Published by marco on

There’s a keyboard viewer stashed away in a very unintuitive place. These instructions assume you are using OS X English, but include steps for both Leopard and Snow Leopard (versions 10.5.x and 10.6.x respectively). Click the footnote links to jump to the screenshots below.

  1. Select “System Preferences…” from the Apple in the top-left corner.
  2. In Leopard, select the “International” icon in the top row (in Snow Leopard, it’s called “Language & Text”)
  3. In Leopard, select the “Input Menu” page. In the list on that page, you can enable the “Keyboard viewer”.[1] An icon with the Flag representing your current input format (probably US English or Swiss German) shows up in the menu bar at the top-right of the screen. (In Snow Leopard, the page is called “Input Sources” and the item in the list is labeled as “Keyboard and Character Viewer”.[2])
  4. Click the newly enabled icon in the menu bar to show a menu of options.[3][4]
  5. Select “Show Keyboard Viewer” to show a virtual keyboard.[5]
  6. Press the “alt/option”, “Command” and “Control” keys both alone and in combination to see what effects they have.

But wait, there’s more! If you need to make an accented character not directly supported by your keyboard, you can use some special key combinations to insert a “floating” diacritical mark[6]; that mark is automatically applied to the next character you type (within the capabilities of the selected font and encoding, of course).

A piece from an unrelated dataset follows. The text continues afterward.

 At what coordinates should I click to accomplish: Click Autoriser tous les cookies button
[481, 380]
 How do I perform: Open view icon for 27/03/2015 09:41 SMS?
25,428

  • Alt/Option+u: Umlaut (e.g. ä, ë, ï, ö, ü)
  • Alt/Option+e: Acute (e.g. á, é, í, ó, ú)
  • Alt/Option+`: Grave (e.g. à, è, ì, ò, ù)
  • Alt/Option+i: Circumflex (e.g. â, ê, î, ô, û)
  • Alt/Option+n: Tilde (e.g. ã, õ, ñ)

Screenshots

[3]  Image 3: Select Keyboard Viewer (Leopard)
[4]  Image 4: Select Keyboard Viewer (Snow Leopard)


[6] Only Western diacritical marks are supported, as far as I know.